-- Texto para analizar --
-.-.-

Es tarde. Nos decimos adiós. En el convento el día comienza con la misa de las siete. Mientras me despido, pienso que una profundidad de vida como la suya, dentro de la propia vocación, es para todos. Y me vienen a la mente las palabras de san Agustín, que también citaba don Giussani: «Si ellos y ellas sí, ¿por qué no yo?».

-.-.-

-- Información --
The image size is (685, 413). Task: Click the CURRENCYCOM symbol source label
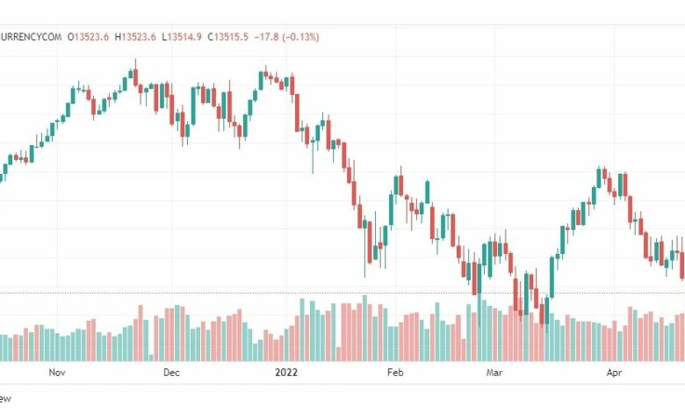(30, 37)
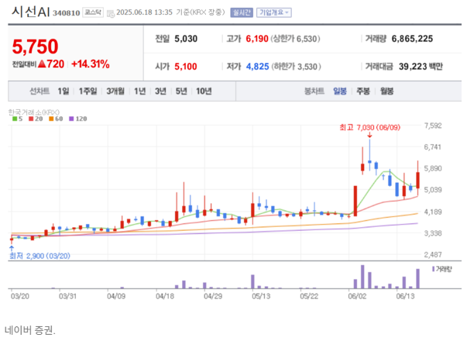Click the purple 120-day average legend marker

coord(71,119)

-.-.-

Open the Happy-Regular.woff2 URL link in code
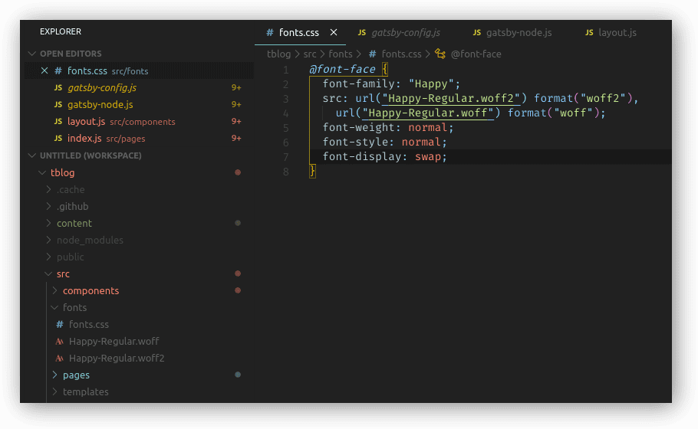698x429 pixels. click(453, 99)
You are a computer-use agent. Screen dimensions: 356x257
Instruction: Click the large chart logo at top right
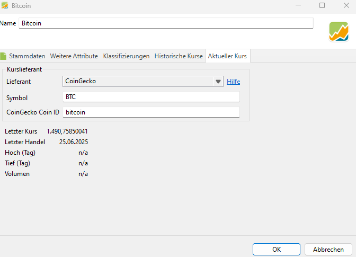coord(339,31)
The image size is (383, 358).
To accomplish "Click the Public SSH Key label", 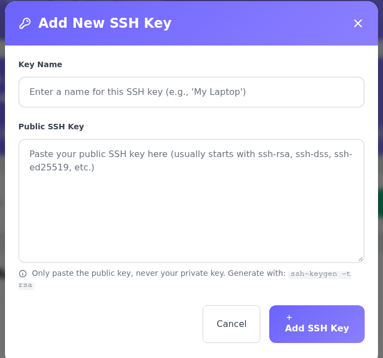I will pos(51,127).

-.-.-

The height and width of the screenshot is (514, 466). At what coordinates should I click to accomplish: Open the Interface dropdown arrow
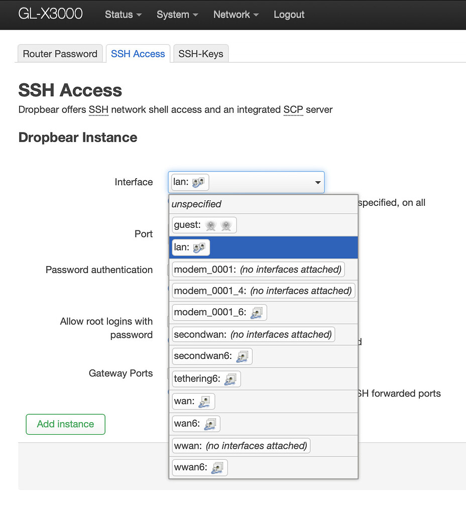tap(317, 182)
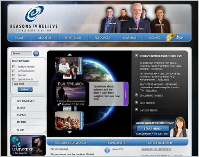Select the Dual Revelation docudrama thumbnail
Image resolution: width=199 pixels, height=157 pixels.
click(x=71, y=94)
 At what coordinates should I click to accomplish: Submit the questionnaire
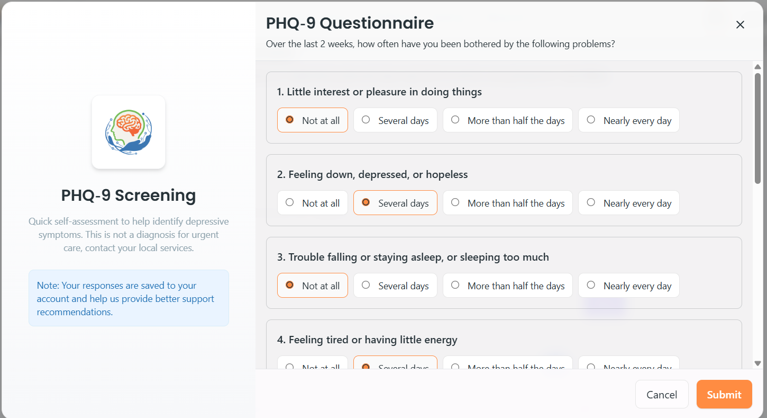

-.-.-

-- Tarea asignada --
Según el texto para analizar, ¿con qué comienza el día en el convento? Los registros no guardan relación alguna con el texto.

-- Espacio de respuesta --
Con la misa de las siete.